Laurence Daly was born in Fife on 20 October 1924; his father, James Daly, a miner, was a foundation member of the Communist Party, and victimised from working the pits from the 1926 General Strike until 1938. Laurence Daly himself began work as a miner at Glencraig colliery in 1939. His mother, Janet, was a Scottish Presbyterian; she once recalled that Jimmy's black-listing by the Fife Coal Company meant that the family, with nine children, had been thrown out of the company house 15 times!

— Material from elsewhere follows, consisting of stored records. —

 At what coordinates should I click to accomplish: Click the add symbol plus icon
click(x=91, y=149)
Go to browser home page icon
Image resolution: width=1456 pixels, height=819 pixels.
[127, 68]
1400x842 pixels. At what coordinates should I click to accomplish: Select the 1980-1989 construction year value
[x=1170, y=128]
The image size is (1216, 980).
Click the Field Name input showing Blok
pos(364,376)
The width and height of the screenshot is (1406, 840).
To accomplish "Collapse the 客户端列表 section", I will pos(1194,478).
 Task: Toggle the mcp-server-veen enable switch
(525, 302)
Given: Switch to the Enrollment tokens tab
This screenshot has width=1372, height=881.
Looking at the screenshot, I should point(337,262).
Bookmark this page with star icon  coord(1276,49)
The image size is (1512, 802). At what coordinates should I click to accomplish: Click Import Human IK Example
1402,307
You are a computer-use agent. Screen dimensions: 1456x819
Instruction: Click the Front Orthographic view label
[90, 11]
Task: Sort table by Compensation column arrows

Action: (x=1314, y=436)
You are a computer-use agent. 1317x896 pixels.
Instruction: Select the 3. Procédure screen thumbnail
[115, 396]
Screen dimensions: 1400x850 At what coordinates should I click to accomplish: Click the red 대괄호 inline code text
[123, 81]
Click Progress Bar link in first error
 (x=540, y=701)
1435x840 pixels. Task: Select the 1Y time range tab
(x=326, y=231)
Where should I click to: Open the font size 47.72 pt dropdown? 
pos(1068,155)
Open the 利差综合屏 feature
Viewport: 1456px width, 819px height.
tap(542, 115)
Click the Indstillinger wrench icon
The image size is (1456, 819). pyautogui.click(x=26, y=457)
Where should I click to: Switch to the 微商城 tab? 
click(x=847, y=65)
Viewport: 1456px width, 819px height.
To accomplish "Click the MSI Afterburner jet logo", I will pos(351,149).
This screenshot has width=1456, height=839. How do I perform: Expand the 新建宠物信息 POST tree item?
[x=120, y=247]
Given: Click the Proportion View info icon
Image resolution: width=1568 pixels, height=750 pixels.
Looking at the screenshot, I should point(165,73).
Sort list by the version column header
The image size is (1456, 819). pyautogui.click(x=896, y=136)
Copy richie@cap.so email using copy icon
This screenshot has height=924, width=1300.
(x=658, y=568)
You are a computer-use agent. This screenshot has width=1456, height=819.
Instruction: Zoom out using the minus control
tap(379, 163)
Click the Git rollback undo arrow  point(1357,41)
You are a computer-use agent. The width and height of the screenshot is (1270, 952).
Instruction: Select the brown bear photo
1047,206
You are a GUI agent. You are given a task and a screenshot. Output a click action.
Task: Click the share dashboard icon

Laurence left school at 14, went to work down the local pit at Glencraig and joined the Young Communist League (YCL).  Daly became active in the miners' union from an early age and, in 1945, represented the British TUC on an international youth delegation to Moscow and chaired the Youth Committee of the Scottish TUC.  Another delegate was his future wife, Renee. In 1946 the Scottish area NUM published his pamphlet `A Young Miner Sees Russia’. In 1949 he chaired the NUM's Scottish Youth Committee. At Glencraig colliery he held a number of lay union offices, including branch delegate, and was the Workmen's Safety Inspector there, from 1954-64.

 

From 1940 to 1956, Daly was an active member of the Communist Party, although he later claimed to have begun to have serious differences from the very late 1940s.

 

Jimmy Daly, his father died in 1949 and, from Jan to Oct 1951, Lawrence Daly worked as full time agent for the Party in West Fife and was also a council local government candidate. But he left the Party in August 1956, after proposing that the Party dissolve itself, a little before others did the same over events in Hungary.

In 1957 Daly founded the Fife Socialist League and in the general election of 1959 he contested the West Fife constituency as a Fife Socialist League candidate, polling around 10% of the vote. In May 1958 he was elected a County Councillor for the Ballingry division, but his League disbanded in 1964 and Daly joined the Labour Party.

Daly was elected to the National Union of Mineworkers Scottish Area EC in 1962, in 1963, the full time agent for the Fife, Clackmannan and Stirling District and, in 1965, General Secretary of the Scottish Area NUM. In 1965 he became a national executive member of NUM.

 

He joined the Bertrand Russell war crimes tribunal, set up to investigate the reported US atrocities in Vietnam, alongside the likes of Jean-Paul Sartre, James Baldwin, Simone de Beauvoir and Isaac Deutscher. He visited North Vietnam and Auschwitz. 

 

A 1969 surveillance snap of Daly with Bert Ramelson (see separate entry), the Communist Party's influential Industrial Organiser. MI5 noted how Daly, although now out of the Party, still seemed to take its lead on trade union affairs, although characteristically preferring to always meet in a pub!. 

 

In 1968, Daly beat Joe Gormley in the election for the National Union of Mineworkers General Secretaryship. Following a serious road accident in 1975, had prolonged leave of absence. His brother and sister-in-law were killed in the same crash. In 1984, having retired, he settled in Berkhamsted, Hertfordshire, but spent the last 10 years of his life in a nursing home in Luton and died on 23rd May 2009.